When you reach the line with "voyages (527, 2408)" in the listing below, transcribe it and each line after it up to and including the line with "Refresh (157, 1027)", exactly and with nothing else.

▬▬▬▬▬▬▬▬▬▬

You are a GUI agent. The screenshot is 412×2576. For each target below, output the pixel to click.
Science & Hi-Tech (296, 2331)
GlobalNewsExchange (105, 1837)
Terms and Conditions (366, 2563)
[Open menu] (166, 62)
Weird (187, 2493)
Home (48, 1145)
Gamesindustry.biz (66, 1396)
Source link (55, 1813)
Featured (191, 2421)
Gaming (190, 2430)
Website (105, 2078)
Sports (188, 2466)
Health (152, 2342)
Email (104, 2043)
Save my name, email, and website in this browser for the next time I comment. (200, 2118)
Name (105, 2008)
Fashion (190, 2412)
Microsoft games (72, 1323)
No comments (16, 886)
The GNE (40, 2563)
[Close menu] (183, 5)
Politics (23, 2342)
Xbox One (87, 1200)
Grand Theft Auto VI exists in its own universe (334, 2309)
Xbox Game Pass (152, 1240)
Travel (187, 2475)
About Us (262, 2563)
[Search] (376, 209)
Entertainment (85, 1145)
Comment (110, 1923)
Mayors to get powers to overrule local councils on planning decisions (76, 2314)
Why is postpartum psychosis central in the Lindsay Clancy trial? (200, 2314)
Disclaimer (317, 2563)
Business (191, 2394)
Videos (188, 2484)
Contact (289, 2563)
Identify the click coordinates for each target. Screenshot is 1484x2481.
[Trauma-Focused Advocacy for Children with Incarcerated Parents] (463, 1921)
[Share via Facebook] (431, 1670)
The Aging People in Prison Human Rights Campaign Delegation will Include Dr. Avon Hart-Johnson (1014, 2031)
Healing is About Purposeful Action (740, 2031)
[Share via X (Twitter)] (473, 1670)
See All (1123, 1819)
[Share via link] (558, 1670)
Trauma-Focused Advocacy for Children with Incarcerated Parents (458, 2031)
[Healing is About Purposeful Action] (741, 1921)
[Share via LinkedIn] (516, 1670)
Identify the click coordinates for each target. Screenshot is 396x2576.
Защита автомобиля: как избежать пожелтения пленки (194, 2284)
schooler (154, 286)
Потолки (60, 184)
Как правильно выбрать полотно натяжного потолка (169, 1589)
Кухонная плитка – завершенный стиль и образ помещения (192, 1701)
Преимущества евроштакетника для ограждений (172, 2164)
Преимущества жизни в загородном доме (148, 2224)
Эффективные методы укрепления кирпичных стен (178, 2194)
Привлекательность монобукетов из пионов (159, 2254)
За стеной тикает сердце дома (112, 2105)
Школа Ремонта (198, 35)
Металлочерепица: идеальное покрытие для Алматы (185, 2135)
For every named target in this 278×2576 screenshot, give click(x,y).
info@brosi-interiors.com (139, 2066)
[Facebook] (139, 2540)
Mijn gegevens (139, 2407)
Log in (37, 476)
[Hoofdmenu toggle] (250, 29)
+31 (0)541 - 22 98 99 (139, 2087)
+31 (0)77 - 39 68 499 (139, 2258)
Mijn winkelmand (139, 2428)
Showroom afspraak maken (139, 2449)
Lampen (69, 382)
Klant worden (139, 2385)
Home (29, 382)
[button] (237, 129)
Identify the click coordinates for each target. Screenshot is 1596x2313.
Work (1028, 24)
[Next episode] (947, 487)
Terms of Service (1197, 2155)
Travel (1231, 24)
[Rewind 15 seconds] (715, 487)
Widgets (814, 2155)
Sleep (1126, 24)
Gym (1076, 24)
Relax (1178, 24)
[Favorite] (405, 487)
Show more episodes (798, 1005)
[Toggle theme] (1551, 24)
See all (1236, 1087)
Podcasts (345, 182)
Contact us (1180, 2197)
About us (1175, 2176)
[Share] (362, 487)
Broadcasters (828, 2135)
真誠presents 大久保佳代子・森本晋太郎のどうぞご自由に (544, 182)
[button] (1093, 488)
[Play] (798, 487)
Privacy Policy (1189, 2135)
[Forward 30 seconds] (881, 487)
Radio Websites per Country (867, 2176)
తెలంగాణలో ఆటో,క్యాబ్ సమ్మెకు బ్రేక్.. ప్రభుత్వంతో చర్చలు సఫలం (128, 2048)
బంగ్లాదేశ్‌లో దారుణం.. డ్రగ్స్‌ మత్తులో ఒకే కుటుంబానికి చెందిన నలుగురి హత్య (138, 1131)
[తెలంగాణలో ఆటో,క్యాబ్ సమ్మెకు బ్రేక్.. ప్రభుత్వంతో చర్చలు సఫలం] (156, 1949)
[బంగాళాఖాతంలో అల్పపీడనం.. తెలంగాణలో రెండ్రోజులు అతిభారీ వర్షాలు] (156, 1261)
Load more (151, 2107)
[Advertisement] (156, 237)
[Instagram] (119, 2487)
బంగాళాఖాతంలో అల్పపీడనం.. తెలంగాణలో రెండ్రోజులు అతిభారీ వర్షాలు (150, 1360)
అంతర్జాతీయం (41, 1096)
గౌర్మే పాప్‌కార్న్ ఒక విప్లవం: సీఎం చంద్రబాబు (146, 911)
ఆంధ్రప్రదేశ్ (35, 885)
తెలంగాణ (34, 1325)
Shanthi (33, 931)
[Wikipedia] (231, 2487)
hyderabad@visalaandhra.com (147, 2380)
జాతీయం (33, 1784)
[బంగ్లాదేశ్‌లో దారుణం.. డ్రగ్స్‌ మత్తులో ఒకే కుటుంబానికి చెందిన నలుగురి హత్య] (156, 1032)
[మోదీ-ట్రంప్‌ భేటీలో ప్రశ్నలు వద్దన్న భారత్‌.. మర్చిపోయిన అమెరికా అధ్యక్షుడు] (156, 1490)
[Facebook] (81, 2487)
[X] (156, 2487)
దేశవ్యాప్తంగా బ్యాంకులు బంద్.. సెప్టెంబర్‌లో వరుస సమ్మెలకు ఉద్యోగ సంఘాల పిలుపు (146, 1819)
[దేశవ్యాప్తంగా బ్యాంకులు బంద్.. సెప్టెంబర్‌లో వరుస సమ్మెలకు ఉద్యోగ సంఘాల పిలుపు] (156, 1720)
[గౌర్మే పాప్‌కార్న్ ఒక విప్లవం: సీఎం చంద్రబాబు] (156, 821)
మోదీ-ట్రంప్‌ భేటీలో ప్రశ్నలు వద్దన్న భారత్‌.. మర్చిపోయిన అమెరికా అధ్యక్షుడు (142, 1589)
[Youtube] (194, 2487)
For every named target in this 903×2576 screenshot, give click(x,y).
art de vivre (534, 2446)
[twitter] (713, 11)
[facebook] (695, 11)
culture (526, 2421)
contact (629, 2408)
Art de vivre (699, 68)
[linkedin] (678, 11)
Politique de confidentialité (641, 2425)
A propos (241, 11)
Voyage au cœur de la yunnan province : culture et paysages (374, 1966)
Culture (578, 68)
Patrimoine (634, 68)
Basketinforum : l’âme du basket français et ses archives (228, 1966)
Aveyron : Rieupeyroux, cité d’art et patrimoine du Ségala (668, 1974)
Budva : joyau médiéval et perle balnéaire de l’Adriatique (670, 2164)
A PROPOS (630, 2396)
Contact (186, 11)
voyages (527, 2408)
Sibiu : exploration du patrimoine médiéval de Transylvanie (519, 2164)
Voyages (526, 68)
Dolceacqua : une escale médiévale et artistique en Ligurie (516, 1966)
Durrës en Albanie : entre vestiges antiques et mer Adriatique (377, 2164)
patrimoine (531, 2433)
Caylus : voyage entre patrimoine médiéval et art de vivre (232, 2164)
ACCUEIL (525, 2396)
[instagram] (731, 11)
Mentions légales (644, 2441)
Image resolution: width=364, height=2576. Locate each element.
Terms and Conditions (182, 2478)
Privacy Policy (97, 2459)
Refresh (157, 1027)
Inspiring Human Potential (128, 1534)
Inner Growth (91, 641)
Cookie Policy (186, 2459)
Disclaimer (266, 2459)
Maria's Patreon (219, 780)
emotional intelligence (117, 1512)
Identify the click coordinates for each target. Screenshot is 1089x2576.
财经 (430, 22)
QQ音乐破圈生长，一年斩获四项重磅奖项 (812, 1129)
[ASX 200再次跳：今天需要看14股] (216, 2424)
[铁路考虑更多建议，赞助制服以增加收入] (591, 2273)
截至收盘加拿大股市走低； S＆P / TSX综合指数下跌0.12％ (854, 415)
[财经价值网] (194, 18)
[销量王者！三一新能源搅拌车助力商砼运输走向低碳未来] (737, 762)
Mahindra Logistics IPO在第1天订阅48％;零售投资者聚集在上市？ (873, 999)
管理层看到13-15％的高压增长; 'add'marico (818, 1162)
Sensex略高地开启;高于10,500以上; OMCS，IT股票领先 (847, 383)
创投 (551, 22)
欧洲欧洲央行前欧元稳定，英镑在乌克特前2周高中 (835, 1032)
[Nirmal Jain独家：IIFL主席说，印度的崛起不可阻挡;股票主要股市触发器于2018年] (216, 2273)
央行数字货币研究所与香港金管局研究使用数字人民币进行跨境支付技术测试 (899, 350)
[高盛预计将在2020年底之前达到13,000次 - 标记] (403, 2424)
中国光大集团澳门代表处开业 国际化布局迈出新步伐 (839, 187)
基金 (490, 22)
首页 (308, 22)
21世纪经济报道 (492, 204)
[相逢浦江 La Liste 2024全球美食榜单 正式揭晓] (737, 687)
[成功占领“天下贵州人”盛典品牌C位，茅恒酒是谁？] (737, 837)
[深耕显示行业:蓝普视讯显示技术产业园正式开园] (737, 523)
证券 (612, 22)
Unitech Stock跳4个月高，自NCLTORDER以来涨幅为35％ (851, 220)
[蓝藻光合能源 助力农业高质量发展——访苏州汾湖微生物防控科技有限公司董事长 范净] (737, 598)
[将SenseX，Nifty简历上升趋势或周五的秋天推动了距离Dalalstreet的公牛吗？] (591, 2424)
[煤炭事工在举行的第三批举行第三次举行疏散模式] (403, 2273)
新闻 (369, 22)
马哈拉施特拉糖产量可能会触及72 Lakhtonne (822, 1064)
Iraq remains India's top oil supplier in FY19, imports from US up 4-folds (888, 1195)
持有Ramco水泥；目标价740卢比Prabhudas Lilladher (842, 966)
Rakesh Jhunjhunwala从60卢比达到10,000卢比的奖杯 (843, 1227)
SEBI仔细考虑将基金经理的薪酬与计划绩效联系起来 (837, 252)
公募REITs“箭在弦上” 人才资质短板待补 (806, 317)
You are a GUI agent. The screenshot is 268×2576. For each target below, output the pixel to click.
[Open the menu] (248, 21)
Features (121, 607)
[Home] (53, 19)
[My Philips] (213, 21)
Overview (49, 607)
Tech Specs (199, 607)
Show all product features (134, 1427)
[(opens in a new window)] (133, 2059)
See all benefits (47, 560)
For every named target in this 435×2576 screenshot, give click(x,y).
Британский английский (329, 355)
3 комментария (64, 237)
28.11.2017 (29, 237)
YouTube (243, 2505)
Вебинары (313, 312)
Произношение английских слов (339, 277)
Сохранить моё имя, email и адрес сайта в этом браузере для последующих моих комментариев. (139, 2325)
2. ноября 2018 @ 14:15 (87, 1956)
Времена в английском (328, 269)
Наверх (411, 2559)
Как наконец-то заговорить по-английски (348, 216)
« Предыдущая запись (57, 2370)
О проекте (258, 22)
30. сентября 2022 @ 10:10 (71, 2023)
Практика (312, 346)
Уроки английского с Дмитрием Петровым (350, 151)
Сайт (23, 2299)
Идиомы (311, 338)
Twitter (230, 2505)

▬▬▬▬▬▬▬▬▬▬

* _Task answer_:
voyages (527, 2408)
Sibiu : exploration du patrimoine médiéval de Transylvanie (519, 2164)
Voyages (526, 68)
Dolceacqua : une escale médiévale et artistique en Ligurie (516, 1966)
Durrës en Albanie : entre vestiges antiques et mer Adriatique (377, 2164)
patrimoine (531, 2433)
Caylus : voyage entre patrimoine médiéval et art de vivre (232, 2164)
ACCUEIL (525, 2396)
[instagram] (731, 11)
Mentions légales (644, 2441)
Image resolution: width=364, height=2576. Locate each element.
Terms and Conditions (182, 2478)
Privacy Policy (97, 2459)
Refresh (157, 1027)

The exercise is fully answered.